Brookside developers will have their day before Bonita Springs council this month

Though one Bonita Springs City Council member proposed tabling a controversial development plan, its property owners will be heard.

James and Karysia Demarest’s approximately 1-acre plot on Bonita Beach Road west of Interstate 75 is zoned agricultural, but they are petitioning for a change that would allow for a commercial and retail development.

Residents in the adjacent neighborhood, Brookside Estates, have united against the project, and Councilman Bill Lonkart — whose district encompasses the project — agreed.

He proposed Wednesday night that the petition not be moved to the second hearing where property owners would present their case and the public could express its opinions.

“If we allow spot zoning like this to occur ... we are doing (an injustice) to these people and it’s wrong,” Lonkart said.

Mayor Ben Nelson said Lonkart’s proposal to kill the project without a hearing was injustice.

“This is tantamount to denying someone their day in court,” Nelson said. “It’s a rough analogy but that’s why we have this process.”

Councilman Richard Ferreira said he understood Lonkart’s feelings on the matter but a second hearing was necessary.

“Everybody is entitled to a hearing even if we strongly disagree,” he said.

Lonkart withdrew the motion to hold back the hearing and the council set a date and time 5:30 p.m. Sept. 21.

While no public comment was allowed at this meeting, dozens of residents attended the meeting.

Sandra Lockey, who lives on Oak Lane, said she came anyway just to see what happened.

“I oppose commercial development in a residential neighborhood,” she said. “It’s a degradation of a very fine community.”

Lockey said the 5:30 p.m. meeting time will allow more people the opportunity to come.

While the meeting is actually set for the morning, council agreed to address the Demarest project later, taking into consideration community members who work during the day.

In other matters:

■ Taxpayer Bill of Rights — A means to control government spending and can be found in governments throughout the country, including Marco Island.

The idea came before Bonita Springs years ago but City Council and a circuit court found the language confusing, according to City Attorney Audrey Vance. The idea is back again as the city prepares for January elections where charter amendments will come before the voters.

There will be a hearing and a chance for public comment on the issue at the next council meeting, Sept. 16. Councilman John Spear researched and prepared a draft taxpayer bill of rights although he said he was still not sure whether he would support it because it needs a more thorough discussion.

“You folks continue to spend and increase instead of follow the curve downward that property owners have,” said Ron Pure of the Taxpayer Action Group. “I hope it will pass and I hope you’ll put in front of the voters.”

Council members Lonkart, Pat McCourt and Ferreira said they supported putting the issue before the voters.

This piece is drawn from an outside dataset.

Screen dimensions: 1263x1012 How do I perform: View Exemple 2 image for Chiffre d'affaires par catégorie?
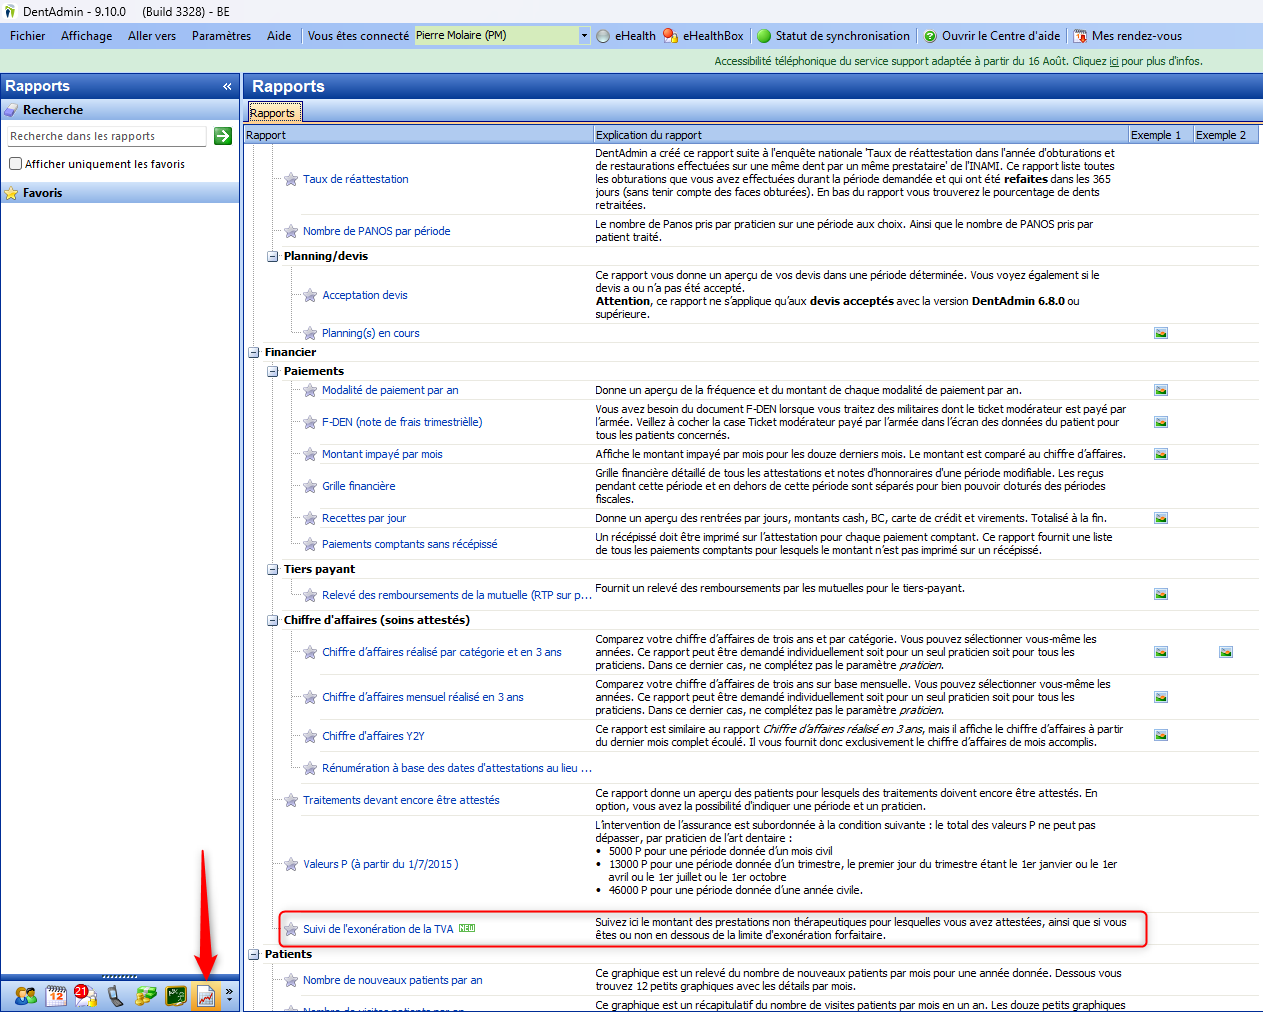(x=1226, y=652)
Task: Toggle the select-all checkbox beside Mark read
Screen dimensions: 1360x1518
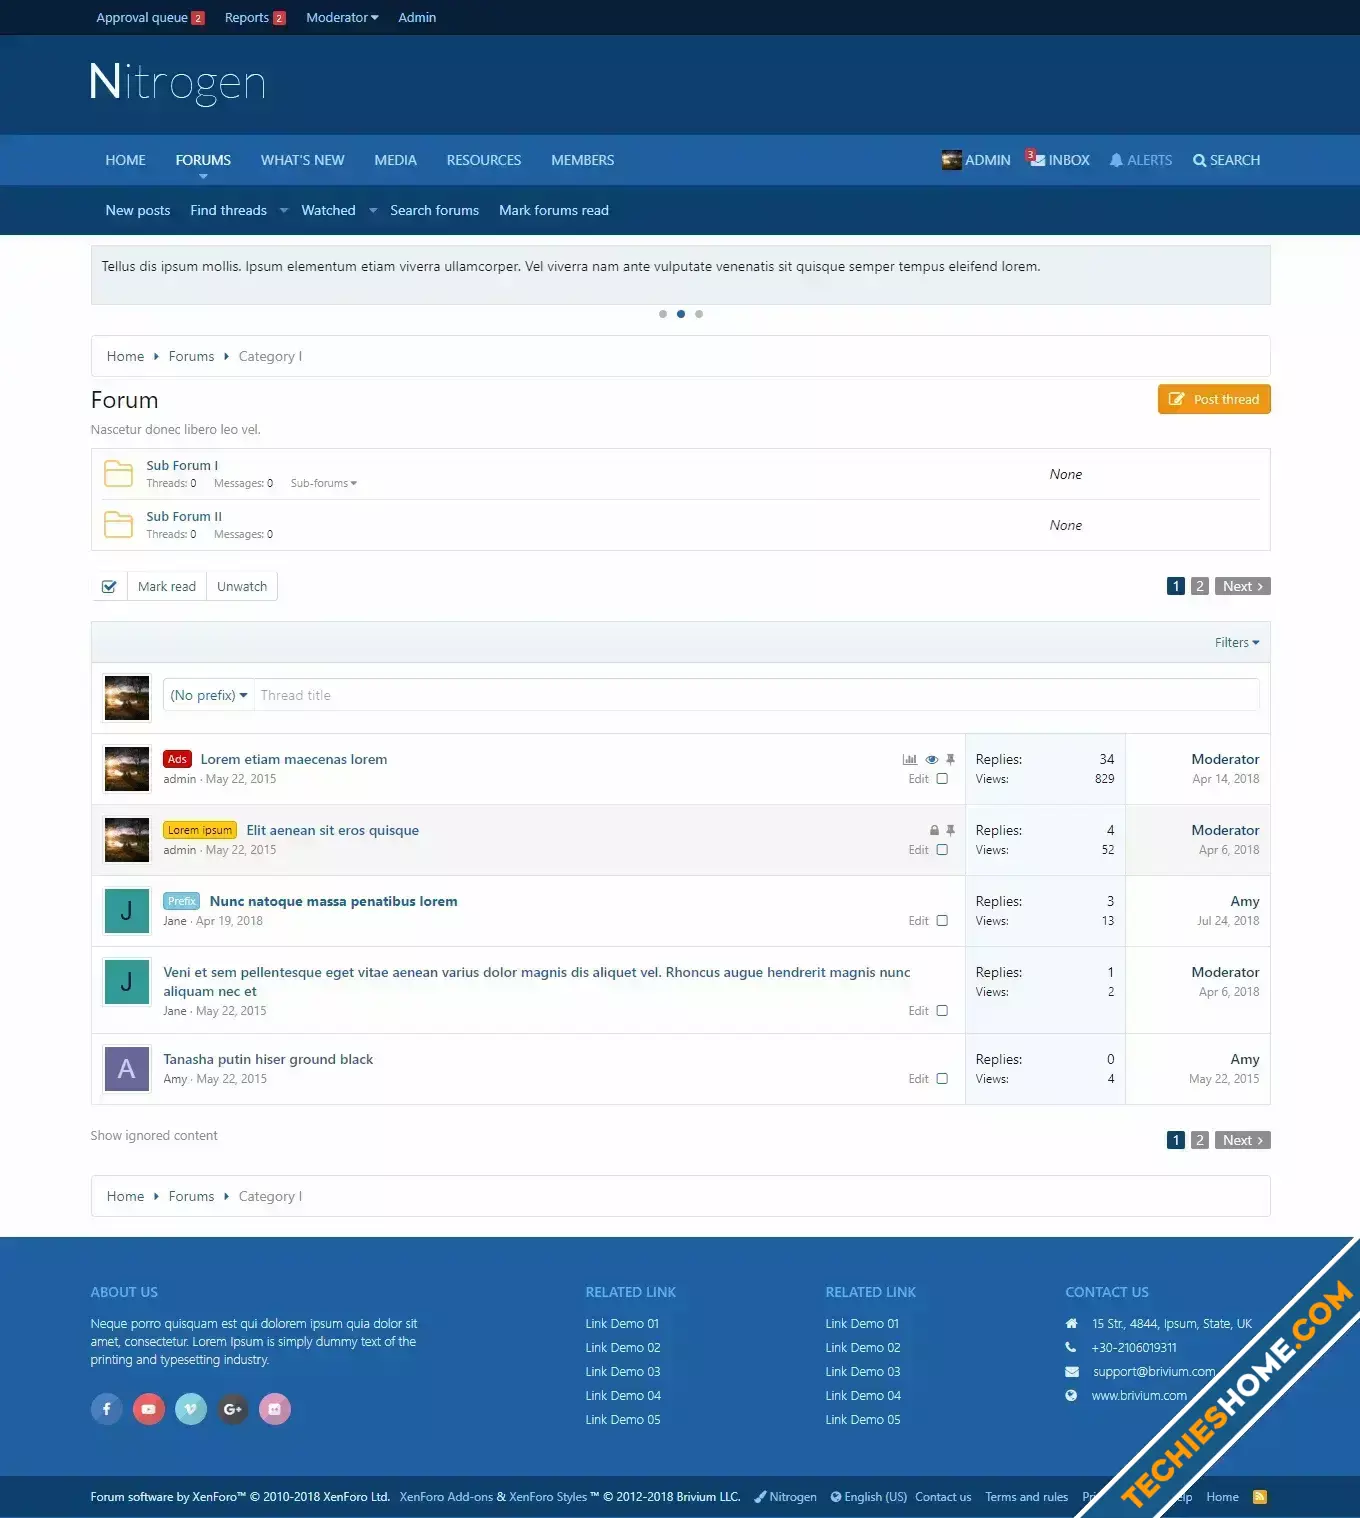Action: coord(109,587)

“One of the most important things (for) people I talk to on a daily basis is they feel they have a fundamental right to control their government and the (means to do this) is to control the purse-strings,” McCourt said.

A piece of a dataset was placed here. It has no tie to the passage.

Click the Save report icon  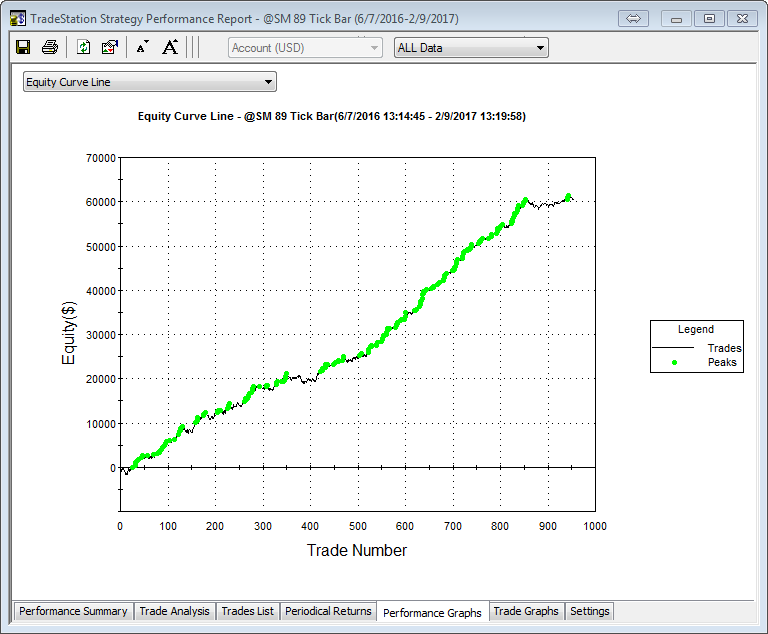click(23, 47)
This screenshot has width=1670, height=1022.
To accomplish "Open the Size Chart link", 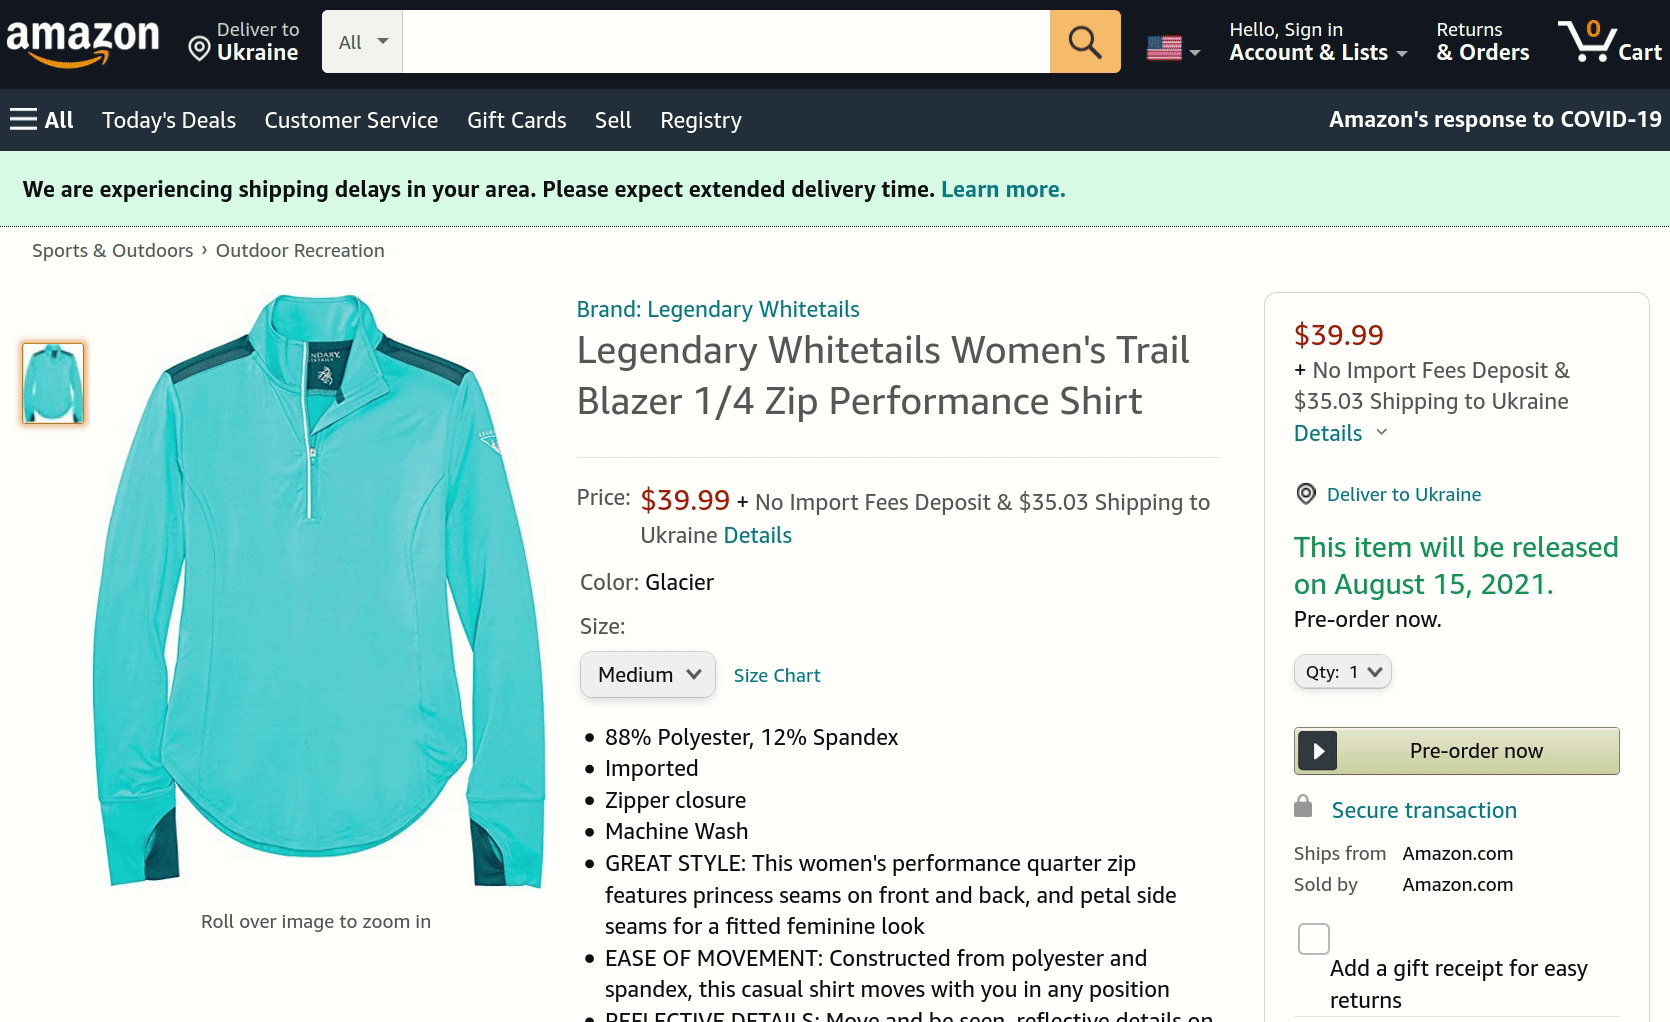I will tap(776, 675).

Councilwoman Martha Simons said the bill of rights would bind the city’s hands.

“We would be limiting ourselves in actually being able to accomplish one of those things that’s very important to the city,” Simons said.

Councilwoman Janet Martin said staff was already doing a good job with the budget.

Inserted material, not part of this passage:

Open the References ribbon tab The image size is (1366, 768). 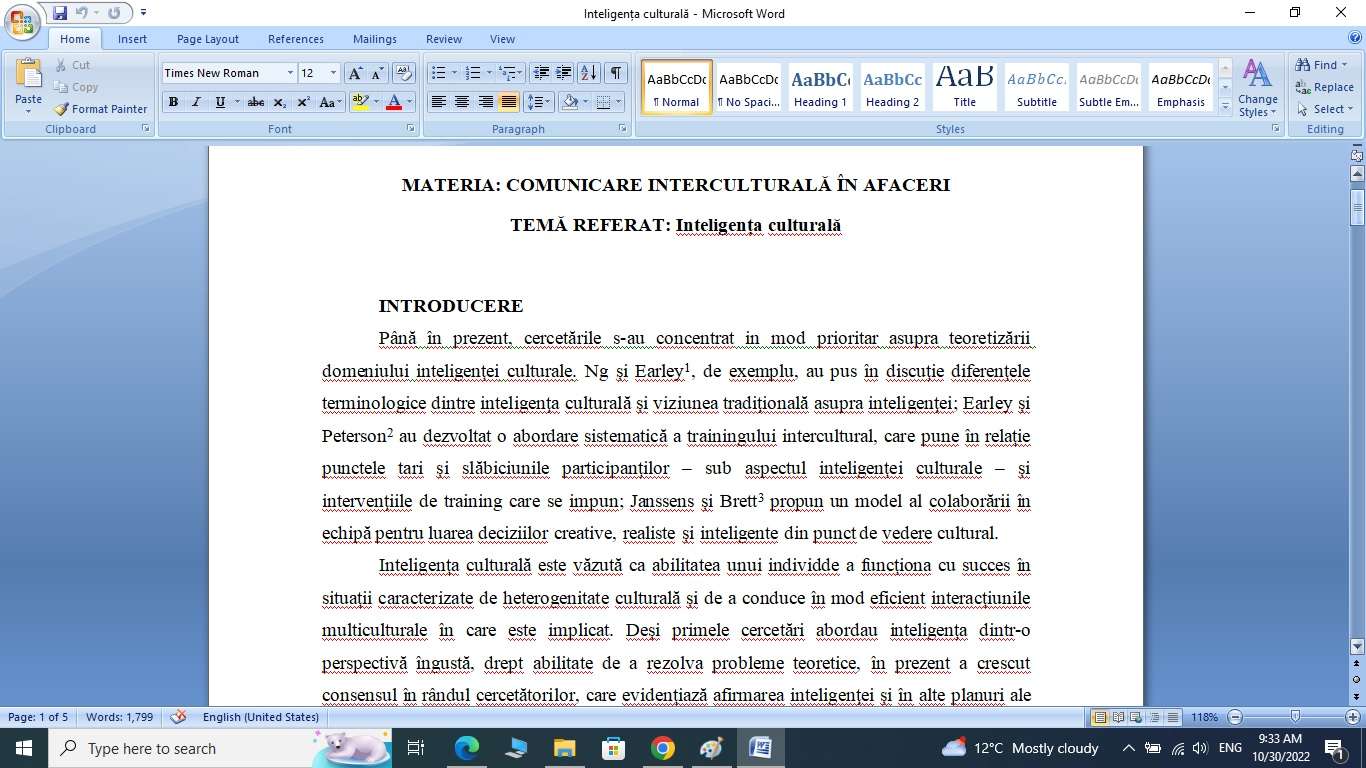tap(295, 39)
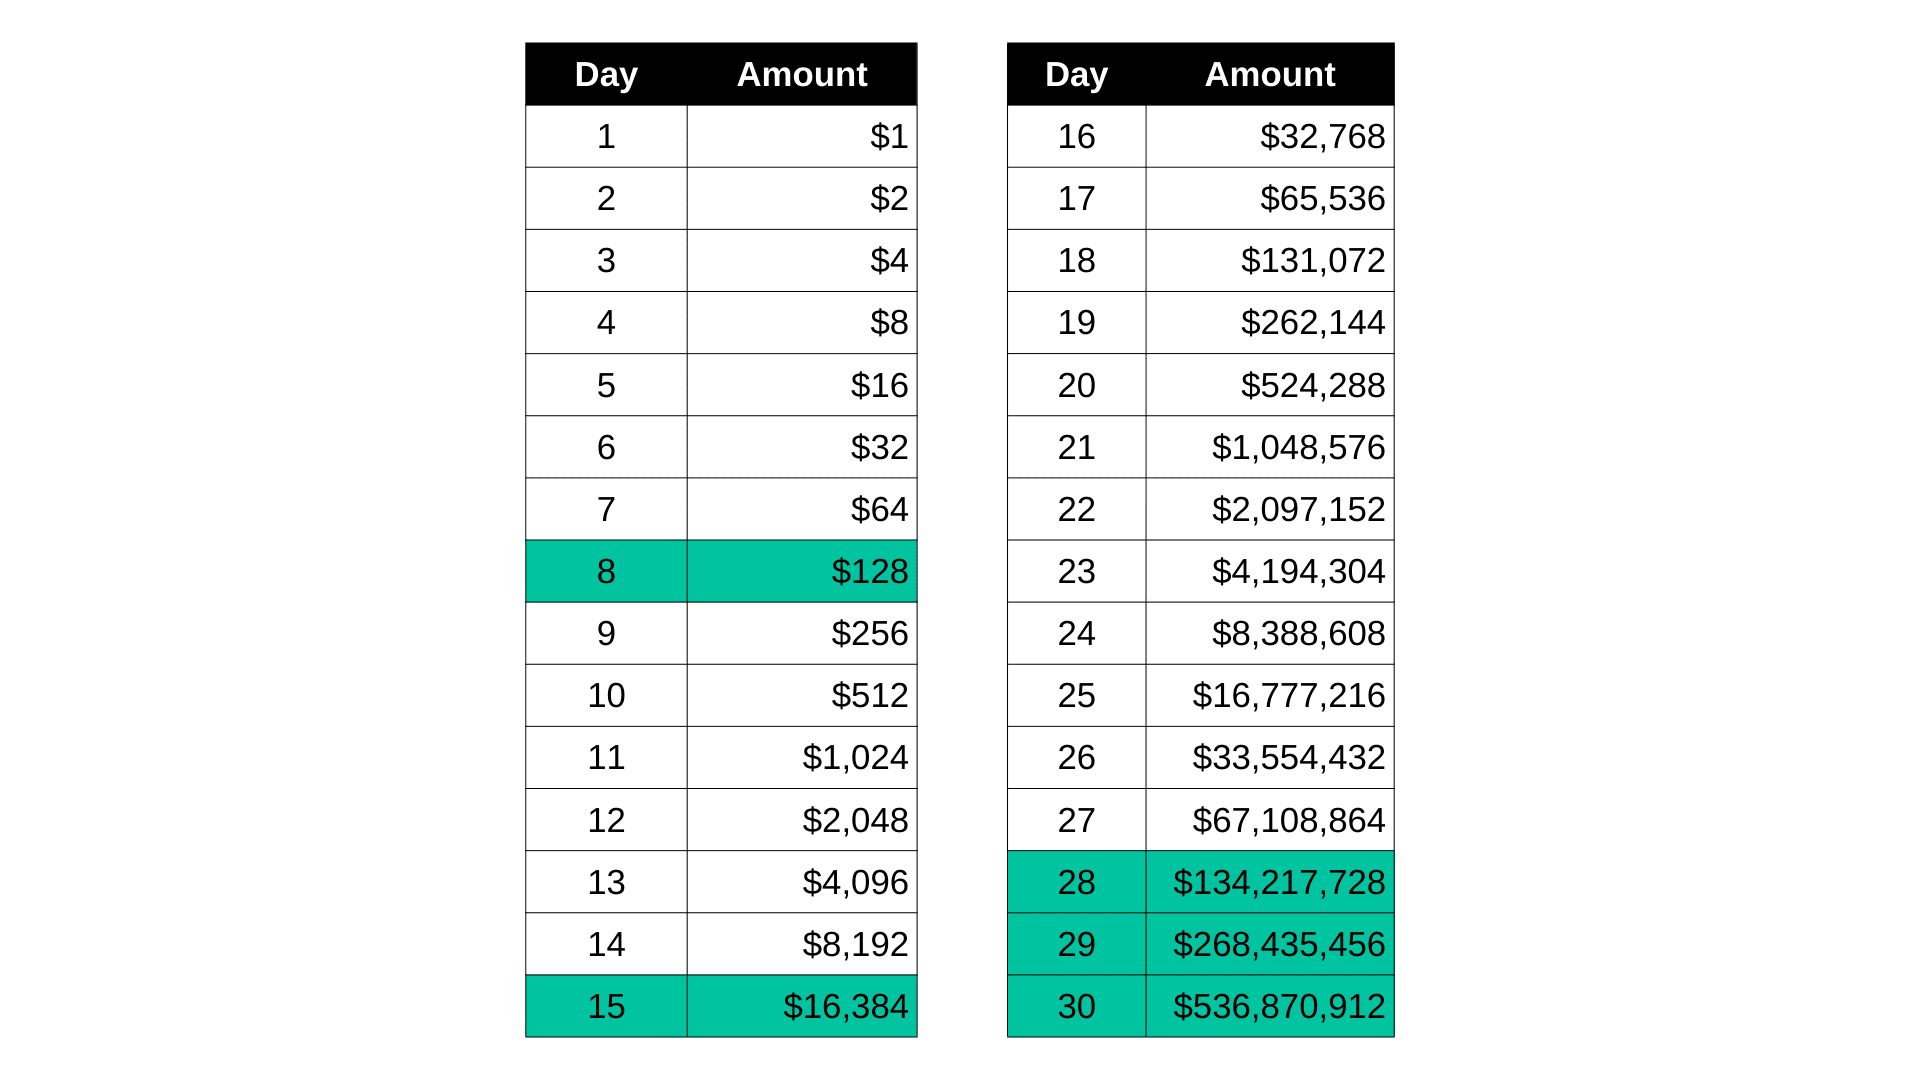Select the $32,768 amount cell
1920x1080 pixels.
click(x=1270, y=136)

“They’re taking our direction to squeeze every nickel,” she said.

Finance director Lisa Roberson calculated the city’s finances compared with what they would have looked like under a taxpayer bill of rights spending limit. Overall, the city has spent $12 million less than it would have under the spending limits. Some years were more, some less, she said.

“We’ve done way better using our heads, such as they are,” Nelson said.

Others oppose such tax amendments.

“If you lock us into a charter amendment it’s going to complicate the issue, it’s going to take away my elected officials’ voice,” said Ed Fitzgerald, a fire commissioner for the Bonita Springs Fire Control and Rescue District. Fitzgerald said he was worried pressure from the Taxpayer Action Group would outweigh what is best for the community.

■ Bonita Springs will own another 20 acres of green space off of Kent Road next to the city’s Nature Place. It was a gift from the South Florida Water Management District and must be used for educational purposes or passive recreational uses.

City Council agreed unanimously to accept ownership Wednesday night.

Cullum Hasty, who lives on Kent Road and is active in environmental issues, said the property, in the early 1990s had been sought for development.

“It’s safe forever now,” Hasty said.

■ The presentations section of City Council meetings will be reserved for people sponsored by council members. A citizen who wishes to speak but is not sponsored can still speak in the three, four-minute public comment periods throughout the meeting.

The clarification was triggered by Alberto Bailleres, a Bonita Springs resident, who requested to make five, 10-minute presentations to the council. He gave two of the presentations but Bailleres did not attend Wednesday.

Council members agreed the presentations section had been intended for use by individuals or professional groups providing guidance to the council, such as when the Florida Department of Transportation presented criteria by which it approved sound abatement walls along the highway in Bonita Springs.